X-Ray Camera Captures Molecules In 3D

The sub-atomic world is about to get blown wide open. This new, uber-high speed X-ray camera may allow researchers to actually observe the basic structures and behaviours of matter.

The £3 million prototype camera, currently under development by the UK’s Science and Technology Facilities Council, will be used in conjunction with the billion-euro European XFEL (X-ray Free-Electron Laser) when the facility goes online in 2015 just outside of Hamburg, Germany. The 3.2km long laser uses superconducting technology to speed electrons down a 1.7km particle accelerator at nearly the speed of light. Special cavities within the accelerator, called resonators, use oscillating microwaves to transfer energy to the electrons. As the XFEL site explains,

The resonators are made of the metal niobium and are superconducting: When they are cooled to a temperature of -271 degrees Celsius, they lose their electrical resistance. Electrical current then flows through the resonators with no losses whatsoever, and nearly the entire electrical power is transferred to the particles. Moreover, the superconducting resonators deliver a very fine and even electron beam. A particle beam of such extremely high quality is the absolute prerequisite to operate an X-ray laser.

Once the electrons are sufficiently charged, they travel through undulators, arrangements of magnets that force the electrons into progressively tighter wave forms. As the electrons move, they emit X-rays and, the faster their wave frequency, the more X-rays they produce. This is caused by radiation interacting with the electrons as they undulate, eventually causing the them to form into thin disks that spontaneously and simultaneously emit their X-rays, which produces short and intense flashes with the properties of a laser. These flashes are not only a billion times brighter than those produced by other X-ray sources, each one is lubriciously fast — lasting less than one hundred million billionth of a second. The top image depicts an artists rendering of one electron disk emitting its X-ray charge.
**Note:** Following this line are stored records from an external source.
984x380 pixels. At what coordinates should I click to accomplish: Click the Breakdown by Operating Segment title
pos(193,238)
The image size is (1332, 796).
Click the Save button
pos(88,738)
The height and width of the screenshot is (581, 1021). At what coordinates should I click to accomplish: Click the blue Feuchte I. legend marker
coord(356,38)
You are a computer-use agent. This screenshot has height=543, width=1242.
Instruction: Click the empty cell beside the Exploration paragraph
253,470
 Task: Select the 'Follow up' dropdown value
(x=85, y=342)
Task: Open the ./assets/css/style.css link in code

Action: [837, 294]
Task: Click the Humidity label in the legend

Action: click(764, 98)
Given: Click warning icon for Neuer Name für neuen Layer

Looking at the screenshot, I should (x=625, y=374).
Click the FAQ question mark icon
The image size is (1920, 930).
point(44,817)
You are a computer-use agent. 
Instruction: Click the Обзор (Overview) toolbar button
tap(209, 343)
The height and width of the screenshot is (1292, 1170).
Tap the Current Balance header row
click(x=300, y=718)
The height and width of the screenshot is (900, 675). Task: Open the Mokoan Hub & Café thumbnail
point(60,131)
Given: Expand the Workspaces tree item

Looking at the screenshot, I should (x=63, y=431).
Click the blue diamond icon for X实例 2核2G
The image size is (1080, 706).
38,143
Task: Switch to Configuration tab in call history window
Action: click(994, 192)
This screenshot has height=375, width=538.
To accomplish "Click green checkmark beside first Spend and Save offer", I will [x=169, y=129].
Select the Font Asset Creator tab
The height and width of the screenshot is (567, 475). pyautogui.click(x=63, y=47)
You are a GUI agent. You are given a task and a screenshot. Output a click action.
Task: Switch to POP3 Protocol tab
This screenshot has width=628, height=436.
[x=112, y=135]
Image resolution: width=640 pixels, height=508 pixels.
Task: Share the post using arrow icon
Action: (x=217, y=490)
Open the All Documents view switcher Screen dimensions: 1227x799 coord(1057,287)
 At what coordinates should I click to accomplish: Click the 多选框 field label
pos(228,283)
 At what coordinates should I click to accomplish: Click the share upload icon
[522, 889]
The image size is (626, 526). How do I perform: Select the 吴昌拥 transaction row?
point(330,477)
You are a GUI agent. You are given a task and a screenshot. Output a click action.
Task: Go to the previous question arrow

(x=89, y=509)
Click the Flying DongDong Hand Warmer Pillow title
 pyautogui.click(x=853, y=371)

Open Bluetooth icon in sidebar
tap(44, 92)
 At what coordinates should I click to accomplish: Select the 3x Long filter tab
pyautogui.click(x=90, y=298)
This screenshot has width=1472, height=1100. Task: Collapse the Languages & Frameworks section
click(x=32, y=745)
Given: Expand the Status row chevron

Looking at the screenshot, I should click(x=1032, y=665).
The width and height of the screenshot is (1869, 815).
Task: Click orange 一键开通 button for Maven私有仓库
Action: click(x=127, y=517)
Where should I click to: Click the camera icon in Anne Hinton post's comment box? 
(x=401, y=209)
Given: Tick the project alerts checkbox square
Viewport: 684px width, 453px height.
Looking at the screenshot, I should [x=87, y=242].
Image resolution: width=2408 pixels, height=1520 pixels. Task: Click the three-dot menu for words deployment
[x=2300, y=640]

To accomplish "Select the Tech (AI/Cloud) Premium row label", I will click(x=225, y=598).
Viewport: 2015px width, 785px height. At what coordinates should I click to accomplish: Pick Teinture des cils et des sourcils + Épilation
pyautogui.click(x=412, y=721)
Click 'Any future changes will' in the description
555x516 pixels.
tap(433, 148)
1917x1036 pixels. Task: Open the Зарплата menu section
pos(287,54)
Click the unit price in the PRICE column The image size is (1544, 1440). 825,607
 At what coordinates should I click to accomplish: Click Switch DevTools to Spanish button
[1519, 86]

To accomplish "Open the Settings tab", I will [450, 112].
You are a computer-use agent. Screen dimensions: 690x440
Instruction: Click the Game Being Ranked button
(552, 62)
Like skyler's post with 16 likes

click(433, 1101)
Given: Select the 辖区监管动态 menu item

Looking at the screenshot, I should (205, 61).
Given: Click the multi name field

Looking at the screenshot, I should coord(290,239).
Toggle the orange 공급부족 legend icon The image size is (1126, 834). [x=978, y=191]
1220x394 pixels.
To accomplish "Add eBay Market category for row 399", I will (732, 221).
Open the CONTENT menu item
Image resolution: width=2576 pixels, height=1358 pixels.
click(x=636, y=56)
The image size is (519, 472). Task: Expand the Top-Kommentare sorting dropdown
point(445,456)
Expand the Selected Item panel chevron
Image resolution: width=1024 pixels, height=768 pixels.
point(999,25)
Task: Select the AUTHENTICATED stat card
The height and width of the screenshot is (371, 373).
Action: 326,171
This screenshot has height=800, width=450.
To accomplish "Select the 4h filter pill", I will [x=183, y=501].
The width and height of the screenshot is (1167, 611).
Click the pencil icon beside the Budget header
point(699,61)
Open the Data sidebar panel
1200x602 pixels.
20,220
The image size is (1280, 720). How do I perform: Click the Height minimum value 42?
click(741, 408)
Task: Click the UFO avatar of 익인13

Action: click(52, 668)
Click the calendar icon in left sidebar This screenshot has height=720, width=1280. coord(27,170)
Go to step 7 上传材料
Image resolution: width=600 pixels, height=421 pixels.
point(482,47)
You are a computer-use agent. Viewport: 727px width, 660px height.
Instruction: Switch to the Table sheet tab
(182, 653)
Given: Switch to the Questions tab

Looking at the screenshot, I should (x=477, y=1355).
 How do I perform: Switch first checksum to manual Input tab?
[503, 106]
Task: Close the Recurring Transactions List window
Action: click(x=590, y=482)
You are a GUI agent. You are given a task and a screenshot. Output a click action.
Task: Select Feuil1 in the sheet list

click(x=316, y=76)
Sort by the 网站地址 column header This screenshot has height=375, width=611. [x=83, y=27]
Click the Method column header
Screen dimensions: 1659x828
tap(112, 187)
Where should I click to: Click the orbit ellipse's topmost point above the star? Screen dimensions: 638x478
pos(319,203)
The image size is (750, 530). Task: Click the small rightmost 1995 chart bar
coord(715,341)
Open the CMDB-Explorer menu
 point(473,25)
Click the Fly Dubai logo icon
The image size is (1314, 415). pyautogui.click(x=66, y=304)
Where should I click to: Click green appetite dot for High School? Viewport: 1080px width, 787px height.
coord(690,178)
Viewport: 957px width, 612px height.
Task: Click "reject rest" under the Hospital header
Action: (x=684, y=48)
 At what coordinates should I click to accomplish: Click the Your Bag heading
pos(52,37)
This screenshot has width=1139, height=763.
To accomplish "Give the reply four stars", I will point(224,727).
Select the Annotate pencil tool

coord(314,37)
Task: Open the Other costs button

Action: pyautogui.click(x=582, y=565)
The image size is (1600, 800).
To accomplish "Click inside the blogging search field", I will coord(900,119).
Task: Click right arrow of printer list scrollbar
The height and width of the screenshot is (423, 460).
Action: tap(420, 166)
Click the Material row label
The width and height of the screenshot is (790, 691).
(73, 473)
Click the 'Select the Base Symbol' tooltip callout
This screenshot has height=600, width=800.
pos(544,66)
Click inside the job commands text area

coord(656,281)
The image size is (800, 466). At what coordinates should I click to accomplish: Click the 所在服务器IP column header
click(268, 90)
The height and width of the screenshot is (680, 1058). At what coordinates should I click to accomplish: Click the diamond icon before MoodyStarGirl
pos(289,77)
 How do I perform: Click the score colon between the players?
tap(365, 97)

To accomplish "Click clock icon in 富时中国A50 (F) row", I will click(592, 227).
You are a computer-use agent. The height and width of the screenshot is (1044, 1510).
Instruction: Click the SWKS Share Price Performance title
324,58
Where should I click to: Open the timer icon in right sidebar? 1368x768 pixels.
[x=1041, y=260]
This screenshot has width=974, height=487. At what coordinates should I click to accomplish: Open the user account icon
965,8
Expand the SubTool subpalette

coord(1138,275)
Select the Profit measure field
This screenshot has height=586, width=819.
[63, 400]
Since normal X-ray cameras require their subjects be bombarded with a constant flow of X-ray energy in order to work, they would be useless with the the XFEL, hence the development of the STFC camera. It is specifically designed to operate in conjunction with the short, bright X-ray flashes the XFEL produces and can capture 4.5 million frames a second. So what would researchers use this for (besides the most epic subatomic “bullet time” videos the world has ever witnessed)? How about mapping the exterior of viruses, determining the molecular composition of cells, making 3D images of individual molecules, allowing new researching methods for drug discovery, or my favourite, filming chemical reactions in real time, on the molecular level.